◆ PROBLEM DESCRIPTION: Pull each line with the string "will" from the entries.

◆ SOURCE MATERIAL:
-*-
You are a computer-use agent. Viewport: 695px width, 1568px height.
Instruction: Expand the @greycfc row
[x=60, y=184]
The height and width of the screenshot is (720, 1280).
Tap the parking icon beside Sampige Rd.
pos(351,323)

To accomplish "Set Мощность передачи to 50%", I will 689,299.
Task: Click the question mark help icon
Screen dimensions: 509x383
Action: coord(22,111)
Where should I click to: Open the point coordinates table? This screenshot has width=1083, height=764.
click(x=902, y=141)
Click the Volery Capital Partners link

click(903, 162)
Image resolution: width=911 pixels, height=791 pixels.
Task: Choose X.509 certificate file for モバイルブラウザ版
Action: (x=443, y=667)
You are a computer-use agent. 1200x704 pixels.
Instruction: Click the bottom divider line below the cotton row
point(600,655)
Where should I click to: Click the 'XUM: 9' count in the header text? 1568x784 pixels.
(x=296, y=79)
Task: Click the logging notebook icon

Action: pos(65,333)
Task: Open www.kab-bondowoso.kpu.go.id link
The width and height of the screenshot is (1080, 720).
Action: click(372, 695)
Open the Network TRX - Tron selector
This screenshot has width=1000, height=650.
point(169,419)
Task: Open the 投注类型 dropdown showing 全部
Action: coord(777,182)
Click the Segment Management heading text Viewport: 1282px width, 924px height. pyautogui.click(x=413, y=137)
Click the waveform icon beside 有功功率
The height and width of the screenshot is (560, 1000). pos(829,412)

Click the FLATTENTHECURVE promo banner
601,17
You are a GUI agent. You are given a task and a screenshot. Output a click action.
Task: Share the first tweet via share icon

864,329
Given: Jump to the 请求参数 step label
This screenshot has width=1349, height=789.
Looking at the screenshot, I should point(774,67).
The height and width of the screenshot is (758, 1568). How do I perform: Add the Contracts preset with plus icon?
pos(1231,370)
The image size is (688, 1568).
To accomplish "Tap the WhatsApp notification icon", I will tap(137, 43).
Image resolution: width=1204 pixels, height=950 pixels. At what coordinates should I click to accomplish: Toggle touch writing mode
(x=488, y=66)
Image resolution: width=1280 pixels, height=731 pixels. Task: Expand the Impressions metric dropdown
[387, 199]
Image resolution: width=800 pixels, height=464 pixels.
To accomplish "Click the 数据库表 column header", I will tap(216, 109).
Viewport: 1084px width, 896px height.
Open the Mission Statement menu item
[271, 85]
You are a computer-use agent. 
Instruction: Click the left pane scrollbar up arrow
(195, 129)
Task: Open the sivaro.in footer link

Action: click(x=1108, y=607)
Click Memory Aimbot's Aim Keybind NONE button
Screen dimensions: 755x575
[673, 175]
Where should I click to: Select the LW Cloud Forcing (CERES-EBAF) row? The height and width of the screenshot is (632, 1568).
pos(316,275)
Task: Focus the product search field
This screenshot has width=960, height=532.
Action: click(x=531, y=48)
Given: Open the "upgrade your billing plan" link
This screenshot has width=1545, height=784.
-*-
◆ TASK RESPONSE:
To accomplish "Set Мощность передачи to 50%", I will 689,299.
To accomplish "Tap the WhatsApp notification icon", I will tap(137, 43).
To accomplish "Click the 数据库表 column header", I will tap(216, 109).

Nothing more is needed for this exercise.